Individualismo até no desespero

Os carros não param para dar passagem, sem saber o que acontece, assim como os táxis. Como um perfeito produto alienado da sociedade atual, continuo pensando que devo chegar à universidade. Posso encontrar um Uber por milagre. Pergunto se entre as pessoas tem alguém que vai para Flagey, para dividir o valor, mas mesmo só observando me deparo com vários “não, obrigado”. Cada um por si e o deus do dinheiro por todos. Gasto 30 euros e, junto à Universidade, sigo a vida normalmente. Está acontecendo uma conferência que estou organizando sobre a “desconstrução das prisões”. As notícias das mortes chegaram. Neste meio tempo chega um companheiro de Paris, Léopold Lambert, que, apesar das primeira notícias sobre os atentados, decide vir mesmo assim a Bruxelas para dar uma ajuda no workshop.

A universidade é evacuada. Os 50 estudantes, professores e conferencistas decidem continuar a trabalhar. Os temas são prisões, crimes, impunidade, punição, lugares de justiça e de injustiça. Vamos trabalhar em um bar; Léopold não sabe se poderá retornar a Paris, todos os trens foram suspensos. O dia é triste, mas intenso. Fazemos o que dá mais esperança: juntos, com os jovens envolvidos, queremos raciocinar sobre o futuro. No fim do dia a linha ferroviária para Paris foi reativada, para a grande satisfação dos eurocratas.
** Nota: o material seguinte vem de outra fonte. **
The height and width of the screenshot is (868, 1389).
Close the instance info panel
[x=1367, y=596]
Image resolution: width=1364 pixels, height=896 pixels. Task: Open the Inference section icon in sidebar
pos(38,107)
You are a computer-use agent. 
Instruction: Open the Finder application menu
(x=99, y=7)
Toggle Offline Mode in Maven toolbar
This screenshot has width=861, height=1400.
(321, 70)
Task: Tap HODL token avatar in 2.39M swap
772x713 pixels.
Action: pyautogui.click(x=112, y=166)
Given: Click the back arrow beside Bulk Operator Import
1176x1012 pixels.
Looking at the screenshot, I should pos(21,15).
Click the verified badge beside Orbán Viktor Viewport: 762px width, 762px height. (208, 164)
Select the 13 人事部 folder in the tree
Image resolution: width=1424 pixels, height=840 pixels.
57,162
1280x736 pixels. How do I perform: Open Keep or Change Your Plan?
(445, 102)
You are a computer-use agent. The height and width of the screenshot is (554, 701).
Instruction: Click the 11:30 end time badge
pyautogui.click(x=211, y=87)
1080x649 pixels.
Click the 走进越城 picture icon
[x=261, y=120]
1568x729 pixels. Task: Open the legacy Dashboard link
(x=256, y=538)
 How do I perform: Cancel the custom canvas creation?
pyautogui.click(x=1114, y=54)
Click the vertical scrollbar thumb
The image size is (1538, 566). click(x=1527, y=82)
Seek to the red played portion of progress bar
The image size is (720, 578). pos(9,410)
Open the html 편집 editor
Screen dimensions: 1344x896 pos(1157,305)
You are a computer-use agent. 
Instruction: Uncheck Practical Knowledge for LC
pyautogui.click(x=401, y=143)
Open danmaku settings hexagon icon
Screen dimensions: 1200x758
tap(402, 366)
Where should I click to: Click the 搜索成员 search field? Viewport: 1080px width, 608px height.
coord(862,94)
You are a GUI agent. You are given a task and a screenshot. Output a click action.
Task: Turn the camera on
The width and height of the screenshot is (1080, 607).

Acompanho Léopold a Gare du Midi (estação de trem), entre a polícia, os militares e as armas. Controles feitos somente nos jovens negros e arábicos, enquanto os brancos, sobretudo bem vestidos, passam sem problemas. Na realidade, é mais que uma questão étnica, trata-se de uma questão de classe. Assim que Leo partiu, me encontro sozinho, em uma cidade blindada, sem transporte público, sem coletividade, sem solidariedade, sem diálogo entre as pessoas. Cada um por si e o deus do dinheiro por todos. E tantos, tantos militares, mais do que aqueles em novembro, como em um país fascista sob assédio.

O workshop prosseguiu no dia seguinte, a cidade continuou a viver aquela normalização do anormal: controle para entrar no metrô (nas poucas estações reabertas, sem que qualquer informação tenha sido dada), suspensão de carros, ônibus com 30 minutos de atraso. Nenhuma solução para os trabalhadores que de novo têm que ir para o trabalho, apesar do caos. Sim, porque, o fio condutor é: “a normalidade, para vencer o terrorismo” (continuar a trabalhar porque não querem perder dinheiro, mas, enquanto isso, continuamos a infligir a propaganda do terror). Mas quem paga as consequências dessa normalização forçada? A pobre gente, aquela que mora em Molenbeek apenas, como eu, que se encontra sem meios, que deve caminhar uma hora ou mais para chegar em casa, aqueles sem carros, que não moram na boa vizinhança (vizinhos a tudo) e que não têm a bicicleta (sim, porque uma bicicleta, em um quarteirão pobre, depois de um mês você não tem mais).

Enquanto isso, eles, os mestres da cidade, eurocratas, burocratas, lobistas, políticos, grandes capitalistas, membros da OTAN, a pequena e média burguesia, todos, entupiram a cidade com seus grandes carros da Baviera. E agora Bruxelas também se encontra sob o cerco, obstruída: tantos e tantos carros por todos os lados, cada um na sua pequena mesquinharia, sozinho, cada um por si, o deus do dinheiro por todos. E nós caminhando, como coitados, esperamos durante horas os ônibus já escassos mesmo antes dos ataques. Nenhuma restrição pra eles. Restrições para nós. Meios gratuitos? Não. Meios especiais durante a noite? Não, toque de recolher. Somos nós, sempre nós, a permanecer sem nada. Nós, “das periferias do centro”, sempre nós, a pagar pelo inoperante metrô, a passar por controles nas estradas, a pagar pela guerra de Senhores, eles que estão bem em suas BMW. Para nós, as dificuldades e as mortes de suas guerras e de seus ganhos.

Banalização do mal

E, nesse meio tempo, uma profusão de banalidade, um tiroteio incessante de clichês, propagandas mais ou menos veladas. E, no que se diz respeito à mídia italiana, a situação é ainda mais dramática. É que naqueles dias vimos em primeira mão o abismo intransponível que foi criado entre a Itália e o resto da Europa em termos de informação. Nos jornais “La Republica” e “Corriere della Sera” vi notícias obtidas a partir do facebook, imagens românticas com jingle de Hollywood, puro sensacionalismo, artigos, banalização de problemas complexos, confusão, vazios informativos. Eu inclusive li um artigo que mostra o aeroporto de Bruxelas como símbolo do “secularismo ocidental”, um aeroporto onde os árabes e negros são produtos de limpeza. Não vi coisa mais dolorosa, o que vimos foi uma morte física da inteligência coletiva.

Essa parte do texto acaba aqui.